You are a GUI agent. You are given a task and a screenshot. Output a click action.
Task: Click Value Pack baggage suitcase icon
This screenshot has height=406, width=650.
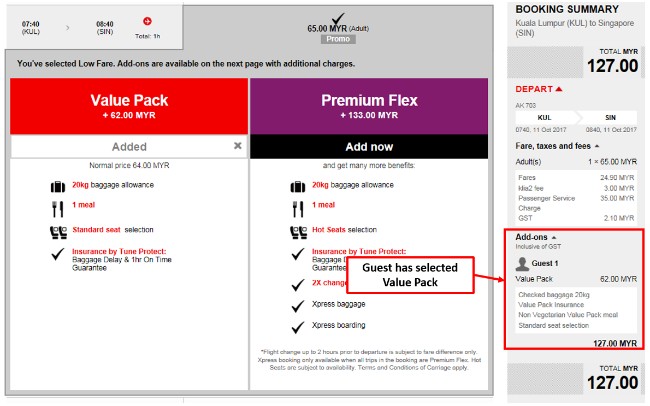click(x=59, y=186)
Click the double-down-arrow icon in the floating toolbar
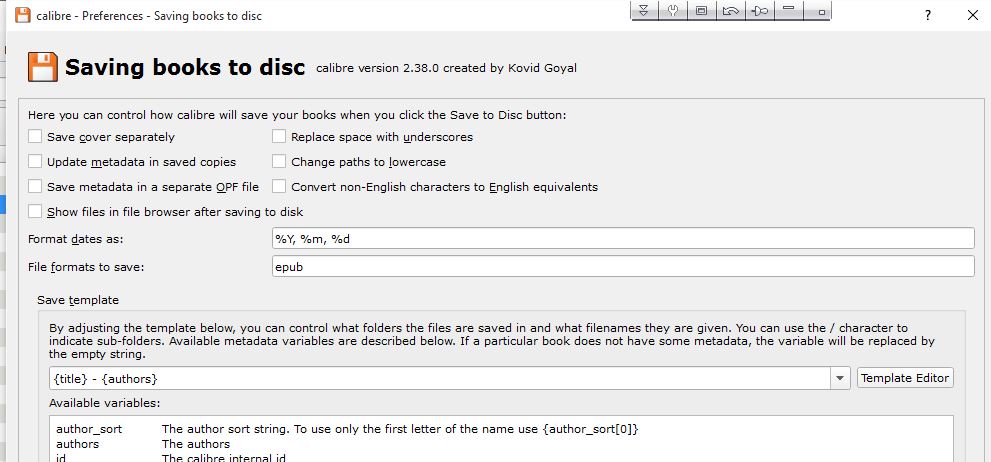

* * *

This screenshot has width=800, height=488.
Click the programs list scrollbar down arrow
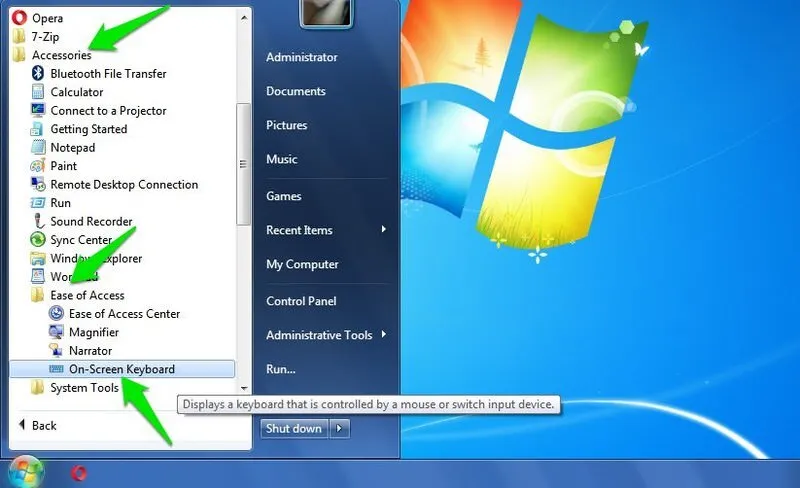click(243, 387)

* * *

Give again the stretch of lines above from the one with "You are a GUI" through the one with "Click the double-down-arrow", both ends kept, and copy no pictures.

SOLUTION TO THIS PROBLEM -
You are a GUI agent. You are given a task and a screenshot. Output a click action.
Task: Click Value Pack baggage suitcase icon
This screenshot has height=406, width=650.
click(x=59, y=186)
Click the double-down-arrow icon in the floating toolbar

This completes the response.